On-premise vs hosted in the cloud?

With the rapid advancements brought by GPT and other AI technologies, evaluating technology in law firms has become increasingly crucial. However, there has always been an on-premises vs. cloud hosting debate. Let’s have a look at what this means first:

• On-premise software: customers have the servers physically and host their applications there
• The private cloud: customers adopt Microsoft Azure, the Google Cloud Platform or AWS where they run all the applications inside of their network
• The cloud: applications run fully on the cloud and then the customers adapt that technology

"I don't want to get hit by a car, so I'll just stay home forever. Or I could actually go somewhere, and when I cross the street, I look left and right first to make sure I’m safe.”

Van Respaille uses this analogy to compare on-premises to the cloud. In his view, staying on-premise is outdated. "It means you will be excluded from a lot of innovation. My advice to all law firms is to fully embrace the cloud but approach it thoughtfully. Be aware that there are security checklists available. These don't need to be overly complex or resource-intensive; a basic questionnaire can suffice for evaluating the tools you wish to adopt. This approach creates an initial layer of security, giving you a clear understanding of what you're actually purchasing. In summary, 'Go full cloud, but know which tools you are going to adopt!'"

If certain standards are met, Delrue sees on-premise as a legitimate option: "If you have a top-notch on-prem program with dedicated security people who know how to manage that on-prem, then it's definitely a viable option." However, he believes that high-quality on-prem security is rare. "If you're dealing with very highly professional cloud providers and you don't have the in-house resources to manage your on-prem, it's probably safer to go with the cloud version because there are a lot of security risks on-prem." So basically, it’s a risk assessment: where do you want the risk to be, and who do you want to manage that risk?

"Very often, on-premise becomes a single point of failure," Adias adds. "If one perimeter is breached, it often means that all the other systems are also quite easily accessible. I have rarely seen a layered approach to on-prem cybersecurity, where each application is isolated in a separate security zone."

From ideation to deployment

Of course, legaltech vendors should integrate security standards and measures from the start, even before the product has been built.

"It starts with the software developer's laptop. The developer writes code, and that's where you can do the first check. That's what Aikido does," says Delrue. "Whether it's code, containers, cloud, domain, in every part of the development lifecycle, Aikido can do security checks." Being too strict, however, can slow down the development process tremendously. That's why Delrue advises using the risk categorization of vulnerabilities & security issues (low, medium, high, critical) smartly. "If you start blocking them at medium, you're going to slow down development: they're going to be stopped at every step they take because of some security check that needs to be fixed. Sometimes it's a little easier to only block the ‘critical issues’ and then maybe fix the ‘highs’ later in a focused moment.”

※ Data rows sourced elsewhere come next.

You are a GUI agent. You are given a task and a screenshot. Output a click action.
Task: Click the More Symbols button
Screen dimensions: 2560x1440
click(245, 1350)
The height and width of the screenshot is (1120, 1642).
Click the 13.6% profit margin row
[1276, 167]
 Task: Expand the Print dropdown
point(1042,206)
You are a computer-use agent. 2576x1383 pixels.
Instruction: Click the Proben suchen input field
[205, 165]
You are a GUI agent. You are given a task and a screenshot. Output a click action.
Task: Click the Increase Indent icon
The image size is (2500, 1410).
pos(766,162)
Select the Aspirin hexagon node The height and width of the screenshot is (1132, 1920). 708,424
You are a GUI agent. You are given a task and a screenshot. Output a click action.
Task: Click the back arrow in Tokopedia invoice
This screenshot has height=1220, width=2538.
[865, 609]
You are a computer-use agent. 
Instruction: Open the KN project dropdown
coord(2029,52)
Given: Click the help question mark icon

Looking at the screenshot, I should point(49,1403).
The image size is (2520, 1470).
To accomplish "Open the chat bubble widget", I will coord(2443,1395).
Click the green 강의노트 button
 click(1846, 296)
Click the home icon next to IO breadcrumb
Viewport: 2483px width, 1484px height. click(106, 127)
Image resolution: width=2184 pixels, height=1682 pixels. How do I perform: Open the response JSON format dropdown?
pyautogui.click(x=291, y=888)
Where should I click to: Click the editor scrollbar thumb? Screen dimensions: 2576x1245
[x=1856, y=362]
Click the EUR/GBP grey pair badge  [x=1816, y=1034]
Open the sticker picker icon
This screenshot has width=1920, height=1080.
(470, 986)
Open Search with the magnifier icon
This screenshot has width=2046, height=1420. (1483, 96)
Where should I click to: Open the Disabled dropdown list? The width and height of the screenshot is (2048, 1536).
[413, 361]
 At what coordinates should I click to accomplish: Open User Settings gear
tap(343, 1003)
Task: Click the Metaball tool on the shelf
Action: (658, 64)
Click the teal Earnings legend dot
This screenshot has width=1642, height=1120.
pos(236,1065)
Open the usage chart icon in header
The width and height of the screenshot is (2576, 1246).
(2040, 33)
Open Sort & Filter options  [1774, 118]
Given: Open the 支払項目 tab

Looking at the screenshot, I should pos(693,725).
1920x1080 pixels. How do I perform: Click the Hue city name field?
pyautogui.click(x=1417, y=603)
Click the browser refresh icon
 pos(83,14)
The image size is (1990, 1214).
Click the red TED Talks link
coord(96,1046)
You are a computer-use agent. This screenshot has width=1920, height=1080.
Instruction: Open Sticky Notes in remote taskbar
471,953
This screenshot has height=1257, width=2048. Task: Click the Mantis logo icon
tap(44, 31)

Throughout the whole development lifecycle, you can perform different checks to have a proper security posture. In the world of security products, this is referred to as ‘shifting left’. "This means catching someone earlier in the cycle, which makes it easier to fix than when it's already live with a customer. Because at that point the damage is done." Delrue says.

In an age where data breaches can cost millions and reputations hang by a thread, it's clear that cybersecurity is no longer an option for legaltech companies, it's a necessity. So whether you're debating cloud vs. on-premises or evaluating a new tech solution, remember: in the digital age, the only thing more expensive than investing in cybersecurity is not investing in it.